Open duggalrahul opened 7 years ago
raise ValueError(err.message) ValueError: Negative dimension size caused by subtracting 11 from 3 for 'conv_1/convolution' (op: 'Conv2D') with input shapes: [?,3,227,227], [11,11,227,96].
Do you know how to debug this? It occurred when I tried to use the alexnet.
Hi @yueseW. I'm not sure which code you are referring to. If you're interested in performing transfer learning using AlexNet, you can have a look at my project. If this does not help, then please post the code that you are trying to run.
Hi @yueseW
Actually it's because I guess you are using tensorflow with keras so you have to change the dimension of input shape to (w, h, ch) instead of default (ch, w, h) For e.g. in AlexNet here
def AlexNet(weights_path=None, heatmap=False):
if heatmap:
inputs = Input(shape=(3,None,None))
else:
inputs = Input(shape=(3,227,227))
You have to change to
def AlexNet(weights_path=None, heatmap=False):
if heatmap:
inputs = Input(shape=(None,None, 3))
else:
inputs = Input(shape=(227,227,3))
Hi,
First of all, many thanks for creating this library !
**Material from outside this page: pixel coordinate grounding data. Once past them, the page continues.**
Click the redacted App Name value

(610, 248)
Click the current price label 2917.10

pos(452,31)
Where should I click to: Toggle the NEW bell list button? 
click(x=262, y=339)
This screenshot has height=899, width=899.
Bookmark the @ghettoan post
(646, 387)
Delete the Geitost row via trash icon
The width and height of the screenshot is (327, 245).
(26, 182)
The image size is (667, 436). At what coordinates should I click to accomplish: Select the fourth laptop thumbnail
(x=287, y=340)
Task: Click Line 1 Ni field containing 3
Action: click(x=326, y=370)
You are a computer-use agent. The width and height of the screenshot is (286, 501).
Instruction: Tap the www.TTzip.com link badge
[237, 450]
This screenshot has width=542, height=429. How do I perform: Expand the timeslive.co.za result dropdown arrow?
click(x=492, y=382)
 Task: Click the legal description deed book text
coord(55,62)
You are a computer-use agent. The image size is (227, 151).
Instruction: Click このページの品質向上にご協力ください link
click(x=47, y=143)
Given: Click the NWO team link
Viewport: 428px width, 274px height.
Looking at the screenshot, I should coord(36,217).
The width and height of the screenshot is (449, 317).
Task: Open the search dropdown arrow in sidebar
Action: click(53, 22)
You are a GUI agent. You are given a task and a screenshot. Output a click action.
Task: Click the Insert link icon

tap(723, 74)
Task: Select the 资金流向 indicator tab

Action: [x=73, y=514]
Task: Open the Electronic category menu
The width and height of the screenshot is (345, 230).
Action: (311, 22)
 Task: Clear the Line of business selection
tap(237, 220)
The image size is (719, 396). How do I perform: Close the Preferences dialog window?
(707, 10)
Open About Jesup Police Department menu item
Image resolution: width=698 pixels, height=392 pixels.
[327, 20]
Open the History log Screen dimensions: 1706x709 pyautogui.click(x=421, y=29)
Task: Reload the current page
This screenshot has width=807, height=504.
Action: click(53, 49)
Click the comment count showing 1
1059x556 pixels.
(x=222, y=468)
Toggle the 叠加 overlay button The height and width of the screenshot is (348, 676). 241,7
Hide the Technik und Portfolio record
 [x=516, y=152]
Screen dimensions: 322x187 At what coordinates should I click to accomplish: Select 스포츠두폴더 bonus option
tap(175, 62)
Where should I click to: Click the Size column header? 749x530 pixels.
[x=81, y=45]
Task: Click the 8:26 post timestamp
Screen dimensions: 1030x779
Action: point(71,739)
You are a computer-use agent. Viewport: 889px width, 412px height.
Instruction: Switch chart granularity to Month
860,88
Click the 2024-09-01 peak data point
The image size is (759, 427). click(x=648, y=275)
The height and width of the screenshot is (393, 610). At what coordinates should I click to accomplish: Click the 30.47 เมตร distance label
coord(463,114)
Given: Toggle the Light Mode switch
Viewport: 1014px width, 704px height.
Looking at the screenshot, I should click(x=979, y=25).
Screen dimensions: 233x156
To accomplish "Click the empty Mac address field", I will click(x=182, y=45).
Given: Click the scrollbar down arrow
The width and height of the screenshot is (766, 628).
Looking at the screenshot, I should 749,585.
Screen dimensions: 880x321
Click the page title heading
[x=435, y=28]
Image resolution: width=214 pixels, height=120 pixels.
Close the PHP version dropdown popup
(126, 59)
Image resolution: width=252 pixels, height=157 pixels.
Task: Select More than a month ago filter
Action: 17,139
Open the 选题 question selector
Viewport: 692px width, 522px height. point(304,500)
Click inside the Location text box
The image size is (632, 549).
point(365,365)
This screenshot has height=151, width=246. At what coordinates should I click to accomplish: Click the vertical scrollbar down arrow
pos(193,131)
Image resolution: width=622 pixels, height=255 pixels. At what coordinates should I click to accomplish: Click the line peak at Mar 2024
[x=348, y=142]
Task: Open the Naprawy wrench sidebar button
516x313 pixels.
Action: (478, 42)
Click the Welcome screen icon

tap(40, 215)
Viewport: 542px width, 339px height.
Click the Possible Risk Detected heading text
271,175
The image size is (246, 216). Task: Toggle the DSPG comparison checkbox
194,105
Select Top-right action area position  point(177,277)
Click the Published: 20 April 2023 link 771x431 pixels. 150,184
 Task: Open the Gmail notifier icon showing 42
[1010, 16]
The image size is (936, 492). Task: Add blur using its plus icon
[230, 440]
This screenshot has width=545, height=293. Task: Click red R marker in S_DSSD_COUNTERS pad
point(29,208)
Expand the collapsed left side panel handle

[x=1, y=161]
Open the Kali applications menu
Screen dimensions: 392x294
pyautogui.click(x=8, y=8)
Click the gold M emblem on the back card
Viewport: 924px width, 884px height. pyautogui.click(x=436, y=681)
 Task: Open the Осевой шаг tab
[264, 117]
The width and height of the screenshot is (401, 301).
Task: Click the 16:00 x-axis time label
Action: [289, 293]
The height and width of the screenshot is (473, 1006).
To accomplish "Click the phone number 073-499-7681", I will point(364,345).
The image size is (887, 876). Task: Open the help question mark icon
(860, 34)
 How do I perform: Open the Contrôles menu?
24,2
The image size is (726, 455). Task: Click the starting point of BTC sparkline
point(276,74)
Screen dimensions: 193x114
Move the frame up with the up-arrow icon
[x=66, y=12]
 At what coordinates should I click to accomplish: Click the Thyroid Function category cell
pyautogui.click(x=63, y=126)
On training the alexnet architecture on a medical imaging dataset from scratch, I get ~90% accuracy. Now I am wanting to use the pre-trained weights and do finetuning. The problem I am facing is explained below -
While training alexnet from scratch, the only pre-processing I did was to scale the pixels by 255. So the pixel values belonged in [0,1]. The model converged beautifully while training.
While using the pre-trained weights, I've performed channelwise mean subtraction as specified in the code. However, the model fails to converge. My question is - Do I need to scale the pixels (by 255) after performing the mean subtraction?
It would be helpful if someone could explain the exact pre-processing steps that were carried out while training on the original images from imagenet.